The findings are the latest contribution to a growing body of research on the remarkable ability of very young infants to process languages.

The paper also shows that babies growing up in bilingual households are better able to retain that ability to visually perceive a switch to another language, whereas such a skill declines among those raised in unilingual settings.

Conducted at the University of British Columbia, the appears today in the journal Science. It comes as other scientists have documented the great abilities of babies to distinguish vowels, consonants, rhythmic patterns and tonal inflections in languages the infants don't yet speak, even in languages that are not native to them.

Babies from English-speaking families are, for example, able to distinguish between similar Hindi-language sounds that adult English speakers would struggle to tell apart.

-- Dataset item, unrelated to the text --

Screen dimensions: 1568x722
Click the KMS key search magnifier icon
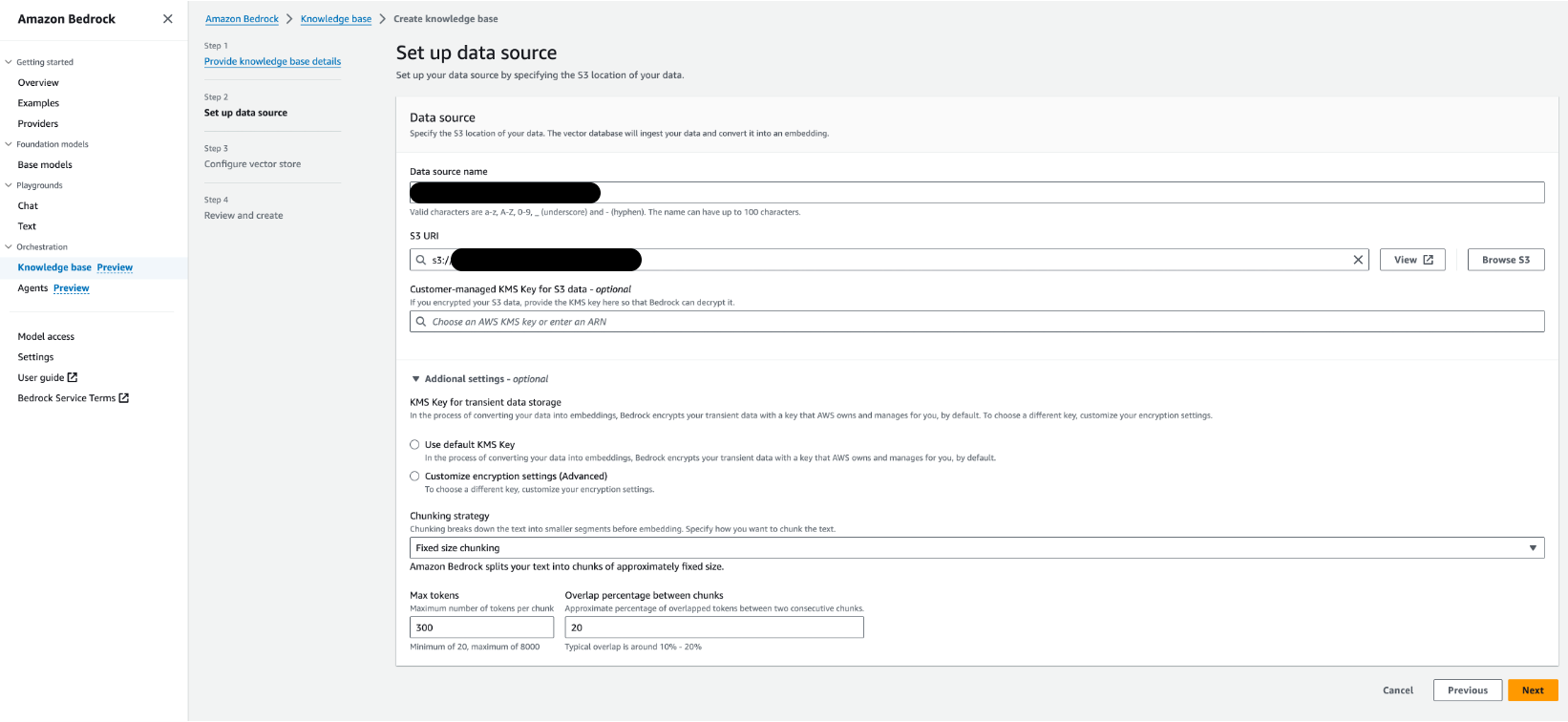click(421, 322)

But unless they remain exposed to other languages the babies' capacity to pick up phonetic traits of a foreign language diminishes as their brain commits to a native tongue.

"The most intriguing part of this research, to put it in a broader framework, is the fundamental question that motivates everyone: How is it that humans learn language?" said one of the UBC study's co-investigators, Athena Vouloumanos, now a psychology professor at McGill University.

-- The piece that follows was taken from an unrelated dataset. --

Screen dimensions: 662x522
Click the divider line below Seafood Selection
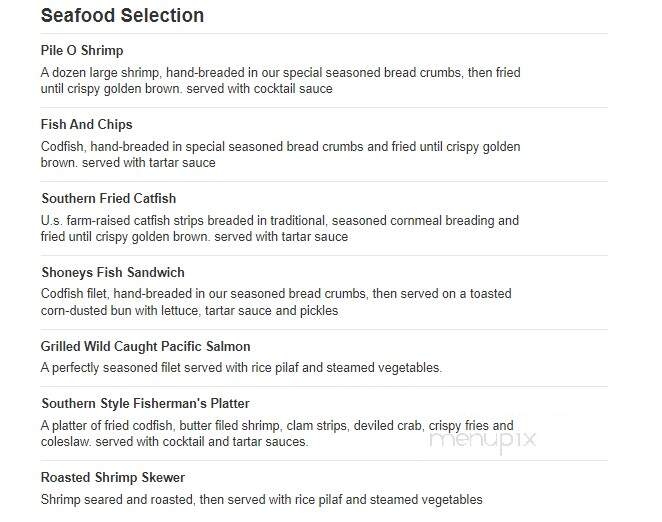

The new UBC research tested babies who were four, six and eight months old. Their reactions were recorded as they watched muted videos of the face of a person speaking French or English.

"It was really exciting because at four months their visual acuity actually is starting to get strong, too. So to see this so early on was just amazing," said the study's lead investigator, Whitney Weikum, a neuroscience and psychology doctoral student at UBC.

"The babies love faces, so a lot of the time, when the faces would come up on the screens, they'd start to laugh and smile and coo."

In a quiet room at UBC's Infant Studies Centre, the babies sat in their parents' laps and were shown muted videos of the face of women reciting excerpts from Antoine de Saint-Exupéry's child novel The Little Prince.

The younger babies' attention would wane after a while but would perk up when the woman switched to another language - even though there was no sound.

Researchers believe that the babies spot the switch either because the speaker's mouth adopts different shapes in a different language, or because French and English are not spoken with the same rhythmic cadence.

By the time the babies were eight months old, their ability to spot a language switch lessened, unless the child came from a bilingual home, suggesting that exposure to another language helped to keep their acuity.

It is normal, researchers say, for the young child to prune out unused linguistic skills, a pruning process that helps limit information overload.

"As babies grow up, it wouldn't really be advantageous to continue to hear sound differences in languages they don't use," said the study's research supervisor, UBC psychology professor Janet Werker, a long-time researcher on how babies perceive speech.

At the same time, Prof. Vouloumanos said the recent findings also made her believe that there is no harm in getting children to learn new languages at the earliest age.

There is no reason that a healthy child should not be exposed to multiple languages that are spoken in their natural environment, she said, emphasizing that she was stating a personal opinion.

"Much research has shown that young infants can do many things with language, and, in many cases, better than adults can."

She and Prof. Werker noted that, outside of North America, the majority of young children grow up in multilingual environments.

"The brain is definitely set up to acquire more than one language," Prof. Werker said.